**The data**:

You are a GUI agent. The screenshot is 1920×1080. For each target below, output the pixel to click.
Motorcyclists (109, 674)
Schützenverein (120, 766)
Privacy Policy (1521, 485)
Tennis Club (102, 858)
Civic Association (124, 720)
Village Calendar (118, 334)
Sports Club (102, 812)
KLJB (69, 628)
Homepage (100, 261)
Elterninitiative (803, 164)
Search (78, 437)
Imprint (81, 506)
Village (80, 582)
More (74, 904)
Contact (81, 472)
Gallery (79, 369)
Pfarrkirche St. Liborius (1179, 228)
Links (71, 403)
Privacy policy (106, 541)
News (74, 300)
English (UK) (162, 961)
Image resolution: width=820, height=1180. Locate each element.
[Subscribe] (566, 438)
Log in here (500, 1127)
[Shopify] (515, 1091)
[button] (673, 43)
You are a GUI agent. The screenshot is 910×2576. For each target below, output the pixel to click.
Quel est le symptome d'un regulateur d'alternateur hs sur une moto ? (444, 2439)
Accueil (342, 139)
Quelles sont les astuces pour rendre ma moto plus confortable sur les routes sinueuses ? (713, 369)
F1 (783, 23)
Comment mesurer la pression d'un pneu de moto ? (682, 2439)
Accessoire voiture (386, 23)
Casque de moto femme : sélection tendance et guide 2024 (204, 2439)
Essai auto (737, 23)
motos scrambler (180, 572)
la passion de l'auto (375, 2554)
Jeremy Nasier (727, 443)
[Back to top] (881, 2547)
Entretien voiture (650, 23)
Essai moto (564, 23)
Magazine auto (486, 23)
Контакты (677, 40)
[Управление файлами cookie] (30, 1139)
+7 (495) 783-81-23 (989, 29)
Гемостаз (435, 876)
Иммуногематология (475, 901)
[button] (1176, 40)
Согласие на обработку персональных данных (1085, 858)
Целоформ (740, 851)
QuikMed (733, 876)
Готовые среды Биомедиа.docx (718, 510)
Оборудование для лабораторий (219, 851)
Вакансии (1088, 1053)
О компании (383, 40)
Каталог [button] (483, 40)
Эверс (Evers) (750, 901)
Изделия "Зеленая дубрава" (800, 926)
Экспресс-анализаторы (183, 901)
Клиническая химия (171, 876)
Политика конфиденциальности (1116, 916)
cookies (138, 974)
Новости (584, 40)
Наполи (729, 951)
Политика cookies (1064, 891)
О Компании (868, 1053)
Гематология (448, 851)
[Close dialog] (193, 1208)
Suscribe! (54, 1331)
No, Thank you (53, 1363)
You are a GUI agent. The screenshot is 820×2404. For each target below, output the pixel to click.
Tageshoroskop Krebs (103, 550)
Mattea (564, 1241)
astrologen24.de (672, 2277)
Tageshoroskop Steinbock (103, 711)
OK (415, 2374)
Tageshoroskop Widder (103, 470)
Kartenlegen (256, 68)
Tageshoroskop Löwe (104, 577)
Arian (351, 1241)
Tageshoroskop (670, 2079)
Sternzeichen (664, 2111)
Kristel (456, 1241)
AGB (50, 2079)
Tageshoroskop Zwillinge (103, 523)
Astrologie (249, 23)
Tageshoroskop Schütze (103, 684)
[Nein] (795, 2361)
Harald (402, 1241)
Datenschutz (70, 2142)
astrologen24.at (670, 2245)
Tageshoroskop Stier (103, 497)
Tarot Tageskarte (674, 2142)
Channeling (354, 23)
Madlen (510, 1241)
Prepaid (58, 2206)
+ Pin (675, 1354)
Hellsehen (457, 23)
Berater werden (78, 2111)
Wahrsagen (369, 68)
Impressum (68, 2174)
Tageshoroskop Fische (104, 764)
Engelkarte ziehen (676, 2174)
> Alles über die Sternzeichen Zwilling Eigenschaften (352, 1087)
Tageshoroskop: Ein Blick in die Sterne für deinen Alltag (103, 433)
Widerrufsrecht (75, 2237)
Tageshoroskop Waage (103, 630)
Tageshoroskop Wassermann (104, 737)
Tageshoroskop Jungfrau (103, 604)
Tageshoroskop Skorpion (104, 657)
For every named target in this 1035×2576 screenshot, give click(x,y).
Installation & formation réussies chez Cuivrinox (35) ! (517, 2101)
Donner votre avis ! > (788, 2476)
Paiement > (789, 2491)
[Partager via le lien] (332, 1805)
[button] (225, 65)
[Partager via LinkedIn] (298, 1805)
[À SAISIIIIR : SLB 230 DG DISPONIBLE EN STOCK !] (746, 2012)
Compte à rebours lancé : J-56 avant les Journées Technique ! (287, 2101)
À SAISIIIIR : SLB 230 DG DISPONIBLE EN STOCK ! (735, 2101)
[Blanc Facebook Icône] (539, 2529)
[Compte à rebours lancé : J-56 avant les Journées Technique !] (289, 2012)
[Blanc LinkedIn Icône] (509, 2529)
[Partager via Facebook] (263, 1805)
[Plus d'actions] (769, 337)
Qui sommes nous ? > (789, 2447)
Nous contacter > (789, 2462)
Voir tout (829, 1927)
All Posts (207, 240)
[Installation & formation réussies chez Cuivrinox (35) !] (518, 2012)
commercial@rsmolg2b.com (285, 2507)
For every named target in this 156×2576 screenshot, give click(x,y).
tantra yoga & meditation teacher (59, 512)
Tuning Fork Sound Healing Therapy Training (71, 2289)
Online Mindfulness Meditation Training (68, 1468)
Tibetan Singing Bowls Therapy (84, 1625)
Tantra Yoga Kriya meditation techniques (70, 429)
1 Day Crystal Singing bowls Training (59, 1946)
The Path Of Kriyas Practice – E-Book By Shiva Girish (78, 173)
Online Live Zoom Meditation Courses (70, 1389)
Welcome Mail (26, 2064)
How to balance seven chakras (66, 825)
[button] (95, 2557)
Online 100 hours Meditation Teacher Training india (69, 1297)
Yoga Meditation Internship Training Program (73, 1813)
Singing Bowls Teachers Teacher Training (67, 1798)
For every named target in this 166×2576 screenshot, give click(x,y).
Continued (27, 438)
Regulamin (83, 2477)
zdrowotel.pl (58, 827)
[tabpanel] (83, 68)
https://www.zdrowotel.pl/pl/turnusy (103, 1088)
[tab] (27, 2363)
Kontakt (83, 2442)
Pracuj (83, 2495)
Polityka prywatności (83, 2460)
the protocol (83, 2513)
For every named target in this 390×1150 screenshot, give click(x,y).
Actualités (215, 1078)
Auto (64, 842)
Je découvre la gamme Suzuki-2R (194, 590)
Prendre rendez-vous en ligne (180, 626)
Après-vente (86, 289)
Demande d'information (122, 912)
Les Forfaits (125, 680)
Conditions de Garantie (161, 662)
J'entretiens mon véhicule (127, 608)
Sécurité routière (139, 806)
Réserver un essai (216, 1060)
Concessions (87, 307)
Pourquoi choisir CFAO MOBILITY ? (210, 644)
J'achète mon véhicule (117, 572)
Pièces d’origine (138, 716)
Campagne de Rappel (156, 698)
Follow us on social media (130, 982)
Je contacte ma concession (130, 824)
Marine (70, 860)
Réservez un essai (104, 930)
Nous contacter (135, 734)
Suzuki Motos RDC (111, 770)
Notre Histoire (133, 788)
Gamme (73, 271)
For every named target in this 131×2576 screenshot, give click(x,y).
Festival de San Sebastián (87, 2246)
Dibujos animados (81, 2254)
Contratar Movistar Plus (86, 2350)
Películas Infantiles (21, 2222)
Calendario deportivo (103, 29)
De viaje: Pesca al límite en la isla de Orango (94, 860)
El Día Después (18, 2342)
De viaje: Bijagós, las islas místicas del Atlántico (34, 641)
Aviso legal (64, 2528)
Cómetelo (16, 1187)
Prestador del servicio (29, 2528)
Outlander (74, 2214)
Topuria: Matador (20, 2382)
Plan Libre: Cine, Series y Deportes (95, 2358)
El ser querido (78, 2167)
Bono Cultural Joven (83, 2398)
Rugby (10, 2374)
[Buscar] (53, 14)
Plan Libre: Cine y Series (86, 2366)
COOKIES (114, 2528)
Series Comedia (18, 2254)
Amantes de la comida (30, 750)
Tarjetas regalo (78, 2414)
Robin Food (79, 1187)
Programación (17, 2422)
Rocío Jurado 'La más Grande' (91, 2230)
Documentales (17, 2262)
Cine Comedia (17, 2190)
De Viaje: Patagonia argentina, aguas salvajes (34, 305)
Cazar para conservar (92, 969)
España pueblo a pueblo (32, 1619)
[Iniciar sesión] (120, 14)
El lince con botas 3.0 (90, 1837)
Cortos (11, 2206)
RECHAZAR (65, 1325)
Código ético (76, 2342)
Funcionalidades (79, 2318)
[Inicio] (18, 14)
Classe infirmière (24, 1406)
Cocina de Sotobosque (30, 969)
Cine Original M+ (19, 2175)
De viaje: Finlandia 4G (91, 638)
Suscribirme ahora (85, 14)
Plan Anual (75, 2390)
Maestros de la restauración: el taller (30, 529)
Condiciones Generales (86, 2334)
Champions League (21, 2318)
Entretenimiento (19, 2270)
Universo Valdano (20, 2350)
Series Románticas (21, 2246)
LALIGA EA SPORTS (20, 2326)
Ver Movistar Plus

**Description of the task**: All that is wanted is the stretch of lines above from the one containing "[button] (95, 2557)" through the one containing "Je découvre la gamme Suzuki-2R (194, 590)", duplicated exactly.

**Solution for this problem**:
[button] (95, 2557)
Online 100 hours Meditation Teacher Training india (69, 1297)
Yoga Meditation Internship Training Program (73, 1813)
Singing Bowls Teachers Teacher Training (67, 1798)
For every named target in this 166×2576 screenshot, give click(x,y).
Continued (27, 438)
Regulamin (83, 2477)
zdrowotel.pl (58, 827)
[tabpanel] (83, 68)
https://www.zdrowotel.pl/pl/turnusy (103, 1088)
[tab] (27, 2363)
Kontakt (83, 2442)
Pracuj (83, 2495)
Polityka prywatności (83, 2460)
the protocol (83, 2513)
For every named target in this 390×1150 screenshot, give click(x,y).
Actualités (215, 1078)
Auto (64, 842)
Je découvre la gamme Suzuki-2R (194, 590)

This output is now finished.